Book Review: "The Measures Between Us" by Ethan Hauser

The theme song from the hit television show Cheers said, "Making your way in the world today takes everything you've got." Sometimes that is absolutely true. Although life is often filled with the ordinary, punctuated by moments of drama or stress (or both), simply making it through the every day struggles we face can be difficult and require more strength and fortitude than we can imagine.

Ethan Hauser's novel The Measures Between Us is a beautifully written book about people making it through the struggles of everyday life, and coping with the bumps and bruises along the way. Vincent, a high school shop teacher, and his wife, Mary, are contemplating sending their troubled daughter, Cynthia, to a mental hospital because they fear she might harm herself. Vincent seeks the counsel of a former student, Henry, who is now a psychologist. Meanwhile, Cynthia, both before and after her time in the hospital, has an on-again, off-again relationship with Jack, an intern on a project that tries to understand climate change, particularly flooding, and how it affects those who choose to stay in their homes during floods.

Henry's life is not without its own problems. He and his wife, Lucinda, are expecting a baby, and although their relationship appears to be strong, both are struggling—Henry with fidelity, and Lucinda with feelings of dread about her pregnancy and her life with Henry, because she isn't sure if she can handle how much he loves her.

I was completely captivated by Hauser's writing and the way he spun each of his characters' stories, but ultimately, I found this book not entirely satisfying. Other characters in the book are brought into the plot and appear at its periphery, but you're never quite sure why. The book spends some time recounting Henry's interviews with people who lived through significant floods, but you're never quite sure where these stories connect to the plot (except for one incident that seems to be a catalyst for an encounter that never goes anywhere). And I found the ending of the book completely jarring, as something occurs but is only mentioned, and I felt totally robbed by it given my investment in the plot and the characters.

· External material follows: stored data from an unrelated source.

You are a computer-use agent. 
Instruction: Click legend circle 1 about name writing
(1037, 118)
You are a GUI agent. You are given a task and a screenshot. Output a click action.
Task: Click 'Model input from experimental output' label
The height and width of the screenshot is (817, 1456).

Interestingly enough, the description of The Measures Between Us talks about an unprecedented storm threatening the East Coast, but that is really a minor plot point that goes nowhere. This is a book more about the storms of everyday life and how we choose to weather them (or avoid them). And, like life, our success rate is mixed—sometimes the storms pass and sometimes the storms hit us. I just wish the book was as fully engaging as Hauser's writing is.